Levin et al. reported that the Frankel III appliance induced significant improvements in maxillary size.[29] Similarly, in this study, the sagittal position of the maxilla significantly increased, by 1.74°, after one year of treatment. This finding verified the effects of Frankel III treatment on the maxilla. Moreover, Ceylan and Oktay reported that the oropharynx area was influenced by changes in the ANB angle.[30]In the present study, the ANB increased significantly, and we deduced that this could be one reason why we observed significant increases in the velopharyngeal height, volume, and cross-sectional area.
In this study, the maxilla widths in both the dental and alveolar areas increased significantly. These increases may have been caused by the vestibular shields of the Frankel III device, which eliminated the restrictive pressure of the buccinator on the maxilla bone and dental arch. This result was consistent with those reported by Tollaro et al.[31]Finally, although the lateral velopharyngeal diameter increase was insignificant, it led to an increase in maxilla width, and it might have contributed to increases in the velopharyngeal cross-sectional area and volume.
Few previous studies have investigated the development of the glossopharynx. As a part of oropharynx, the glossopharynx develops mainly in the vertical direction ,[32] and mainly due to increases in the height of the cervical vertebra. This process continues until adulthood, and two rapid growth periods are observed: one at 5-7 years old and the other at 12-15 years old.
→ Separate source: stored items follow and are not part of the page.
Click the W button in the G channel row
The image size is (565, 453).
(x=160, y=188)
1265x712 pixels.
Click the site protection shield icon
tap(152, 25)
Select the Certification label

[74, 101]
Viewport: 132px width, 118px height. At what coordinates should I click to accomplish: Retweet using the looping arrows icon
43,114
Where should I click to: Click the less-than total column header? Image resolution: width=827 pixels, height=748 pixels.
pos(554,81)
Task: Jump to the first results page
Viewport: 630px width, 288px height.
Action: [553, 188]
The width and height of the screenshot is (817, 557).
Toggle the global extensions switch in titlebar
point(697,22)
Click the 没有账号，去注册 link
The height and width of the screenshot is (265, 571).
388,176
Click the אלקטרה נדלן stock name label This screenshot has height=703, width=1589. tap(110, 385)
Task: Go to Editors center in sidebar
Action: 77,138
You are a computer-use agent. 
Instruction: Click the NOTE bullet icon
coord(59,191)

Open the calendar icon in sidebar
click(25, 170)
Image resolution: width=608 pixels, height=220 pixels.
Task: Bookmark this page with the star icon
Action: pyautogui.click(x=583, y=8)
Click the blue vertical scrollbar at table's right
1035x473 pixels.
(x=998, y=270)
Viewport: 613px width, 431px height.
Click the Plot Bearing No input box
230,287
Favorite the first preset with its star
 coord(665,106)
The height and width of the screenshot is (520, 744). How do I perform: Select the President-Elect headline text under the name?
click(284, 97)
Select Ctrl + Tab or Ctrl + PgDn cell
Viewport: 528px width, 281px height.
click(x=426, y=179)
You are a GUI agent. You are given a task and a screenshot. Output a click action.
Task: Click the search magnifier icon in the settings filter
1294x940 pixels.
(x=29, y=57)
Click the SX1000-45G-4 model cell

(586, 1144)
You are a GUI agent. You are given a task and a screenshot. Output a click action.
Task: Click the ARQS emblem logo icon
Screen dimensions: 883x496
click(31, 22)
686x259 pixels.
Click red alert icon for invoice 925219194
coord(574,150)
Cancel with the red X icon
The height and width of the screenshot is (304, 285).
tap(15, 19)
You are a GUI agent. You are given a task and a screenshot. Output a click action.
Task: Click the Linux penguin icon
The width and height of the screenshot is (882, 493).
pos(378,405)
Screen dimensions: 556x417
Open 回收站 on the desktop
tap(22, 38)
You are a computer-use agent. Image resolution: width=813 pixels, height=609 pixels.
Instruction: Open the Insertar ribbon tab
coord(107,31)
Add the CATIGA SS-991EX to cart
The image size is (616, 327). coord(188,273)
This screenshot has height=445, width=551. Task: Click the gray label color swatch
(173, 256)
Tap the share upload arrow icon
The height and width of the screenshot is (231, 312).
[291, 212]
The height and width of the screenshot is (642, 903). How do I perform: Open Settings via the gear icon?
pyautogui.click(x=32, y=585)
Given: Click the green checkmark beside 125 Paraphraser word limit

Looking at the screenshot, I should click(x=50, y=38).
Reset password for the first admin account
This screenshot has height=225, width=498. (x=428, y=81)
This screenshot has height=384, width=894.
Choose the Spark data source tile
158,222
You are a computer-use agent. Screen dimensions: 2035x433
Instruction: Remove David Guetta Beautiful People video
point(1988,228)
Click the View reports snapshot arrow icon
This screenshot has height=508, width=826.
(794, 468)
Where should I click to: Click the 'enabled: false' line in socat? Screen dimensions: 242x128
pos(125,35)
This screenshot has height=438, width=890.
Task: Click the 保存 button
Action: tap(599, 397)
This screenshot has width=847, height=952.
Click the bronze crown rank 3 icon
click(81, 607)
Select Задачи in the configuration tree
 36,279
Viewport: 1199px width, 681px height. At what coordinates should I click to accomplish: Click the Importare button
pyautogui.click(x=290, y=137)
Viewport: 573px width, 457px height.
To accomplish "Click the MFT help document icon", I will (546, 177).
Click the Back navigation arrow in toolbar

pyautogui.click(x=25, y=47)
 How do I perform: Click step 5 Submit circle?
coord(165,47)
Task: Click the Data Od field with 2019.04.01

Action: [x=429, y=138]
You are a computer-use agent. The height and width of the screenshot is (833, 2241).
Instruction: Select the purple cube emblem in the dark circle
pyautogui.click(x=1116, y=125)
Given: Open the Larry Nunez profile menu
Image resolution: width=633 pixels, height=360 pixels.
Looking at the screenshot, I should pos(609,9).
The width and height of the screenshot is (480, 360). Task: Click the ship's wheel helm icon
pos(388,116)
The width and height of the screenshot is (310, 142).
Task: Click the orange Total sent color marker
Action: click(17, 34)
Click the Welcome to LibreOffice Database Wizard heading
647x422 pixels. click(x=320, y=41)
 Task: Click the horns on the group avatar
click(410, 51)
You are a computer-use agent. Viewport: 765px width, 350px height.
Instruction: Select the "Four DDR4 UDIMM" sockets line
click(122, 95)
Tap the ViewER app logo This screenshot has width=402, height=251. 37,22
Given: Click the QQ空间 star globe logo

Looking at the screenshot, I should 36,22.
In this study, the glossopharynx height also increased, although not significantly. Previous studies also showed that the hyoid position could affect the size of the upper airway. Indeed, hyoid retrogression, caused by mandible retrogression, could cause narrowing of the upper airway .[33]In this study, although the mandible was guided backward for bite construction, the sagittal position of the mandible did not decrease significantly, due to growth. In contrast, the distances between the hyoid and the cervical vertebrae and between the hyoid and the Frankfort plane increased significantly. These findings indicated that the hyoid bone had moved forward and downward, which may have contributed to the profound increases in the minimum cross-sectional area and volume of the glossopharynx.
Lieberman et al. studied the growth and development of the laryngopharynx. [28]They found that the height of the laryngopharynx increased significantly from birth to 6-8 years old, and after that, it remained stable. King also found that, at the peak of growth and development, the depth of the laryngopharynx increased little, due to the forward movements of the hyoid and mandible. In the present study, the height of the laryngopharynx increased significantly, by 10.53% .[16]
Additionally, we observed a significant change in the length of the ramus of the mandible and the distance between the menton and the cervical vertebrae. This finding indicated that the growth of mandible was not inhibited. Although the hyoid bone moved forward, the laryngopharynx showed increases in the minimum cross-sectional area and the lateral and anterior-posterior diameters, but the increases were not significant. Overall, the total volume, height, and average cross-sectional area of the upper airway increased significantly. Thus, the total upper airway was larger after treatment than before treatment with the Frankel III appliance.